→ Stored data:
- Opening Delimiter -

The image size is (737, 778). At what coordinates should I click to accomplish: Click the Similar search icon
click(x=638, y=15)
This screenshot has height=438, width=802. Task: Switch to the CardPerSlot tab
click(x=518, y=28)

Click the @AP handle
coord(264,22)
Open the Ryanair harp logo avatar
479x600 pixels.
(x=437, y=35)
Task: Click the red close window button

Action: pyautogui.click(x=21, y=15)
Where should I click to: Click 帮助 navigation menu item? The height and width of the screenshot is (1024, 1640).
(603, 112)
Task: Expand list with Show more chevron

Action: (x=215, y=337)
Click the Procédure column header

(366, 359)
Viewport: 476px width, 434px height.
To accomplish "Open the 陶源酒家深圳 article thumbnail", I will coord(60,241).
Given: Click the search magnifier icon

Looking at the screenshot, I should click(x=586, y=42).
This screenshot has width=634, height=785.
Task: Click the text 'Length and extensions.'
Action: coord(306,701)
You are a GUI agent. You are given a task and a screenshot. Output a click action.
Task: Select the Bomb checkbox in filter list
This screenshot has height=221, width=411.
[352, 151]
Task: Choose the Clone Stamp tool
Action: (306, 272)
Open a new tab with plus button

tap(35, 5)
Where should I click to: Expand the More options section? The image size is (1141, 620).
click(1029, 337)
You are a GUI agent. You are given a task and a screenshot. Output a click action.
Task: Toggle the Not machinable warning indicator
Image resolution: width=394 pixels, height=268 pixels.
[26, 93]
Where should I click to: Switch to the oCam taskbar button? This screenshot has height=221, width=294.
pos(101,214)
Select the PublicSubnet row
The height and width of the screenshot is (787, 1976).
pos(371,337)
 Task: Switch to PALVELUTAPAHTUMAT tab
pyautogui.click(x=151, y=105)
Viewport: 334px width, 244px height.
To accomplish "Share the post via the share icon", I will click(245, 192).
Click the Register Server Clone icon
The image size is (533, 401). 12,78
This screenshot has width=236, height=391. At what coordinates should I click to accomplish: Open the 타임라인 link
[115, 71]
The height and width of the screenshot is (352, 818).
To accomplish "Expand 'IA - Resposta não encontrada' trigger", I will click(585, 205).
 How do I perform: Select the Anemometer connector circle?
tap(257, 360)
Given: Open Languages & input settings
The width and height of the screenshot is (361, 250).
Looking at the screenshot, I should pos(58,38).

- Closing Delimiter -

→ Problem statement: The entries above are to be output exactly as they appear.

→ Completed exercise:
The image size is (737, 778). At what coordinates should I click to accomplish: Click the Similar search icon
click(x=638, y=15)
This screenshot has height=438, width=802. Task: Switch to the CardPerSlot tab
click(x=518, y=28)

Click the @AP handle
coord(264,22)
Open the Ryanair harp logo avatar
479x600 pixels.
(x=437, y=35)
Task: Click the red close window button

Action: pyautogui.click(x=21, y=15)
Where should I click to: Click 帮助 navigation menu item? The height and width of the screenshot is (1024, 1640).
(603, 112)
Task: Expand list with Show more chevron

Action: (x=215, y=337)
Click the Procédure column header

(366, 359)
Viewport: 476px width, 434px height.
To accomplish "Open the 陶源酒家深圳 article thumbnail", I will coord(60,241).
Given: Click the search magnifier icon

Looking at the screenshot, I should click(x=586, y=42).
This screenshot has width=634, height=785.
Task: Click the text 'Length and extensions.'
Action: coord(306,701)
You are a GUI agent. You are given a task and a screenshot. Output a click action.
Task: Select the Bomb checkbox in filter list
This screenshot has height=221, width=411.
[352, 151]
Task: Choose the Clone Stamp tool
Action: (306, 272)
Open a new tab with plus button

tap(35, 5)
Where should I click to: Expand the More options section? The image size is (1141, 620).
click(1029, 337)
You are a GUI agent. You are given a task and a screenshot. Output a click action.
Task: Toggle the Not machinable warning indicator
Image resolution: width=394 pixels, height=268 pixels.
[26, 93]
Where should I click to: Switch to the oCam taskbar button? This screenshot has height=221, width=294.
pos(101,214)
Select the PublicSubnet row
The height and width of the screenshot is (787, 1976).
pos(371,337)
 Task: Switch to PALVELUTAPAHTUMAT tab
pyautogui.click(x=151, y=105)
Viewport: 334px width, 244px height.
To accomplish "Share the post via the share icon", I will click(245, 192).
Click the Register Server Clone icon
The image size is (533, 401). 12,78
This screenshot has width=236, height=391. At what coordinates should I click to accomplish: Open the 타임라인 link
[115, 71]
The height and width of the screenshot is (352, 818).
To accomplish "Expand 'IA - Resposta não encontrada' trigger", I will click(585, 205).
 How do I perform: Select the Anemometer connector circle?
tap(257, 360)
Given: Open Languages & input settings
The width and height of the screenshot is (361, 250).
Looking at the screenshot, I should pos(58,38).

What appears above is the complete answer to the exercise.